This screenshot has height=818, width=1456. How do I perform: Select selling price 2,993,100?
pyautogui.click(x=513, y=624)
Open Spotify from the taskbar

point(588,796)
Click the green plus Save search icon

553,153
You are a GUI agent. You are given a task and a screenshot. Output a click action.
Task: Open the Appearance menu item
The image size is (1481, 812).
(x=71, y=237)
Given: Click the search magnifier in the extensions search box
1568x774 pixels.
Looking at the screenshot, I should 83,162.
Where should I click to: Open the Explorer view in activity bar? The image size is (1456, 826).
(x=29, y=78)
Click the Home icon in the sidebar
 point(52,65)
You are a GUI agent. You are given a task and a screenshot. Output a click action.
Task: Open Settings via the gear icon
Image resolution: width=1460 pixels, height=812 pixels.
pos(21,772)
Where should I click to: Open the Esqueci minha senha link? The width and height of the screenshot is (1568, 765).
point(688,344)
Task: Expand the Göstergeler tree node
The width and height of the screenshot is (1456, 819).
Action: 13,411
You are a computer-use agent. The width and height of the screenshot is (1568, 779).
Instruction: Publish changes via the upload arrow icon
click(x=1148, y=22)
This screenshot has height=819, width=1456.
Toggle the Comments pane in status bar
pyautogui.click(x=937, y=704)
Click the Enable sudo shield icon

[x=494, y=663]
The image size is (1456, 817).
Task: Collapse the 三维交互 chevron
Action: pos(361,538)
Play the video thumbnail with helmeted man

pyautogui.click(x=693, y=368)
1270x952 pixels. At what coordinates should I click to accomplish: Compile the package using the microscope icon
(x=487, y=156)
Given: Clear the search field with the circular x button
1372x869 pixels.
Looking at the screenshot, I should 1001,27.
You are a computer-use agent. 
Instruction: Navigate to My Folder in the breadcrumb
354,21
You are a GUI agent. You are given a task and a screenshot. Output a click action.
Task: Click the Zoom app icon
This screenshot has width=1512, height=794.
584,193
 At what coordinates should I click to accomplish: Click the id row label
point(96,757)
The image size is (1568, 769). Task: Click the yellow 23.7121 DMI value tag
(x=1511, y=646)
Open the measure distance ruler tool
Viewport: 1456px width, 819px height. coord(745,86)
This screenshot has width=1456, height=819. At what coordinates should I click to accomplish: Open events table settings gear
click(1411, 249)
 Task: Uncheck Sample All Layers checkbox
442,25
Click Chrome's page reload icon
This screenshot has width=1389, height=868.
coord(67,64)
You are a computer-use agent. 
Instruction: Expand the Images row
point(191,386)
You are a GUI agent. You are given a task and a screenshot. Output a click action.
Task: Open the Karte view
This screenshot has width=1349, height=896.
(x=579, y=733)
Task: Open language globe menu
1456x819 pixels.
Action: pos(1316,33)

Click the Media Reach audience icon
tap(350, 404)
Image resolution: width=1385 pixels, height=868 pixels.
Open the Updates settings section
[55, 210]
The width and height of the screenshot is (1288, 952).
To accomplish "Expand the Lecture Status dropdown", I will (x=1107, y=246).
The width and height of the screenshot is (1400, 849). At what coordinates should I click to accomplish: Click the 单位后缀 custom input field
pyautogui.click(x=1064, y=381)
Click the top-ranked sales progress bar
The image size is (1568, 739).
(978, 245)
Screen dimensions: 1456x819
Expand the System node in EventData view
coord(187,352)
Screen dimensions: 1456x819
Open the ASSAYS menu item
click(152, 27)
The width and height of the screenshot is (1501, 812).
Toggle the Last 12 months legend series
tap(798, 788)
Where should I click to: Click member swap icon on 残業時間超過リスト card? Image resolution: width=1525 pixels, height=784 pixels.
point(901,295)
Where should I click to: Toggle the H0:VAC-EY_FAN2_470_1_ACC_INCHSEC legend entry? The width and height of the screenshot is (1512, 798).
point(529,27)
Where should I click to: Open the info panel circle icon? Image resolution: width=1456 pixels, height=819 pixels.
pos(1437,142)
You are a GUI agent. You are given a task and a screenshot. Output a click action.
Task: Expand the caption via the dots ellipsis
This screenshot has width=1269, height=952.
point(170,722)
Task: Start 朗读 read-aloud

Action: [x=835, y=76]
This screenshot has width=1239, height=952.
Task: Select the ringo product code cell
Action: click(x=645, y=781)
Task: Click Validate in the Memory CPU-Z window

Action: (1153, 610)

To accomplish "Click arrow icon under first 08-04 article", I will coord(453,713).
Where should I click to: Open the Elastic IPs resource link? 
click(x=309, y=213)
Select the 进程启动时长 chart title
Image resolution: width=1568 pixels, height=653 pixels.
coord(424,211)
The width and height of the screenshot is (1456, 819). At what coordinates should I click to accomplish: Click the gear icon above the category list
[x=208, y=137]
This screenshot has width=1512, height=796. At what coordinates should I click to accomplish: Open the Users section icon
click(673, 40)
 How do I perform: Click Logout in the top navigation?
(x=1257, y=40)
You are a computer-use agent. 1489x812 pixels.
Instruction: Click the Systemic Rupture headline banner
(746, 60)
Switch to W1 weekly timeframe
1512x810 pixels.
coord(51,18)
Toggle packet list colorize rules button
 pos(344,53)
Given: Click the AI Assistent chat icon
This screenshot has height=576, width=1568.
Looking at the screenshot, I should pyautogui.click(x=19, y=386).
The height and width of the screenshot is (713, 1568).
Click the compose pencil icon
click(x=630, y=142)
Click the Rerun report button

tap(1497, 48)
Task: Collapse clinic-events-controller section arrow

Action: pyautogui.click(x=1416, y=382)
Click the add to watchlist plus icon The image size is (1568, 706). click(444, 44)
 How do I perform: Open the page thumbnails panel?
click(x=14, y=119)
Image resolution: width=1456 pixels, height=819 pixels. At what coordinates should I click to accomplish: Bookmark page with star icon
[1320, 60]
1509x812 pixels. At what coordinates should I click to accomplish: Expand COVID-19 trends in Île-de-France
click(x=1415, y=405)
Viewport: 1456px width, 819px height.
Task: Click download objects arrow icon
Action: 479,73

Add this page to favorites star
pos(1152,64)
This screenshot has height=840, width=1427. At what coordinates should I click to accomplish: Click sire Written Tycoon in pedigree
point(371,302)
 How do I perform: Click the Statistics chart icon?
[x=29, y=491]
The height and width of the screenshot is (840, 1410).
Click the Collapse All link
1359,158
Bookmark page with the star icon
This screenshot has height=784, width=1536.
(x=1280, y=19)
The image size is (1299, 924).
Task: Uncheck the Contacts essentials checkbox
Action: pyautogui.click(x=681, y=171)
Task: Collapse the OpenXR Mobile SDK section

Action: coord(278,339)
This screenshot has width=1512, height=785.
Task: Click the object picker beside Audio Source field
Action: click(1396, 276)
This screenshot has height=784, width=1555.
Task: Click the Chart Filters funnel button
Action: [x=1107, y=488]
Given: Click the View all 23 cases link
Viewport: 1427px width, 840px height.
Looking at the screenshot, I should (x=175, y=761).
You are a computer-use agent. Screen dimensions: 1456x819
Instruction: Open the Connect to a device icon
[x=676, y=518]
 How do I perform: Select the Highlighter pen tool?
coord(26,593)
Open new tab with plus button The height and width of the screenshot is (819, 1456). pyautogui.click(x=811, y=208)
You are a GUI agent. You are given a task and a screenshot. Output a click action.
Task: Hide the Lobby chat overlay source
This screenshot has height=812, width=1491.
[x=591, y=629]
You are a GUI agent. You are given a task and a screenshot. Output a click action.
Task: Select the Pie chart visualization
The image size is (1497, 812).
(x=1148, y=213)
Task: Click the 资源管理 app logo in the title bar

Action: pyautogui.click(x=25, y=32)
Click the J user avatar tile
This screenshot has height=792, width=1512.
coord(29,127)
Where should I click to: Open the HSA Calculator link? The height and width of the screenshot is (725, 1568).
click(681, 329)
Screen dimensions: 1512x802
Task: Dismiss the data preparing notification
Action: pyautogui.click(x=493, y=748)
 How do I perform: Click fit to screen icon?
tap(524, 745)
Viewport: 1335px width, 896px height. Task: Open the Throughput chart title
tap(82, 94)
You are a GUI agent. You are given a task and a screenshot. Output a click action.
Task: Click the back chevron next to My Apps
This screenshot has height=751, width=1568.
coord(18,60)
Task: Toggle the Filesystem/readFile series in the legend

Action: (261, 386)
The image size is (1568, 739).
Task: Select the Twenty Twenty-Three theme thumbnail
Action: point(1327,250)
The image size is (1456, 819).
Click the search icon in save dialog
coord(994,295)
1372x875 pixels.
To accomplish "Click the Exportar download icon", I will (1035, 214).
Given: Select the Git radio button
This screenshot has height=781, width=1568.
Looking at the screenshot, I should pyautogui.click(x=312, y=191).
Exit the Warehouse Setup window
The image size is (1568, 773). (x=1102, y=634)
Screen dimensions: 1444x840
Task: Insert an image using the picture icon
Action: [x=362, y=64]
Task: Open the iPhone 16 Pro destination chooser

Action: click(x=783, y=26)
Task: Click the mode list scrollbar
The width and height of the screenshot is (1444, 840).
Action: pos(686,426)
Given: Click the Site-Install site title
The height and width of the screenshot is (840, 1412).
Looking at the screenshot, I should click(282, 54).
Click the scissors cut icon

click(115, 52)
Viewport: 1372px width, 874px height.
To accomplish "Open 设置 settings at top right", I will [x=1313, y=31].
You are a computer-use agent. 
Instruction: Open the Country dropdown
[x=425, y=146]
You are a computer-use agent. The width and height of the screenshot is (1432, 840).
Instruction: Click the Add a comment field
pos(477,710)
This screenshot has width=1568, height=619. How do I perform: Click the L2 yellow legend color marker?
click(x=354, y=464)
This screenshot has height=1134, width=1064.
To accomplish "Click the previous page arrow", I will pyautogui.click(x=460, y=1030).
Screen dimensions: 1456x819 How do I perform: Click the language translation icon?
|---|
Word for word, restate the lines of the listing above starting at the line with "Click the scissors cut icon" and ending at the line with "is (1432, 840).", and nothing outside them.

WRITTEN ANSWER:
Click the scissors cut icon

click(115, 52)
Viewport: 1372px width, 874px height.
To accomplish "Open 设置 settings at top right", I will [x=1313, y=31].
You are a computer-use agent. 
Instruction: Open the Country dropdown
[x=425, y=146]
You are a computer-use agent. The width and height of the screenshot is (1432, 840).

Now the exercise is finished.